• [Stated problem]
Copy each line of the data below that contains the word "text". The match is case-sensitive.

• [Given entries]

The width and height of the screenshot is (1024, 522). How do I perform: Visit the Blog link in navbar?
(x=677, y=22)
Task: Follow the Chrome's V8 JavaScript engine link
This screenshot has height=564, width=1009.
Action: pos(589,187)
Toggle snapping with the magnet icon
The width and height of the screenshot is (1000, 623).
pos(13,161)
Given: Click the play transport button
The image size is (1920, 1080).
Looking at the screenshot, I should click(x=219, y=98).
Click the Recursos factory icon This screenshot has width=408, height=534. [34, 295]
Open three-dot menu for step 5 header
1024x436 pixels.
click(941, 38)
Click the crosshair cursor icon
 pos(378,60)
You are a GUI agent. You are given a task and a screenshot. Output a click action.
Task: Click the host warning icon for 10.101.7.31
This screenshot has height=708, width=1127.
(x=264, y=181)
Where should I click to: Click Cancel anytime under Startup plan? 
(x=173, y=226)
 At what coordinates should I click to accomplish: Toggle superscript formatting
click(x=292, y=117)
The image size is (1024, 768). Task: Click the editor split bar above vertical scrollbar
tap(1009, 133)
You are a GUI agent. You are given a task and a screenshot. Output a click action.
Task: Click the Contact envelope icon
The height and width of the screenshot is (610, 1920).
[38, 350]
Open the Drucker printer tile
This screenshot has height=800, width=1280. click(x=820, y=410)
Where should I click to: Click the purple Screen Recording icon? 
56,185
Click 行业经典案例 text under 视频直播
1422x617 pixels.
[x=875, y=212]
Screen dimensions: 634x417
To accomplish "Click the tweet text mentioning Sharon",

• [Task response]
Click 行业经典案例 text under 视频直播
To accomplish "Click the tweet text mentioning Sharon",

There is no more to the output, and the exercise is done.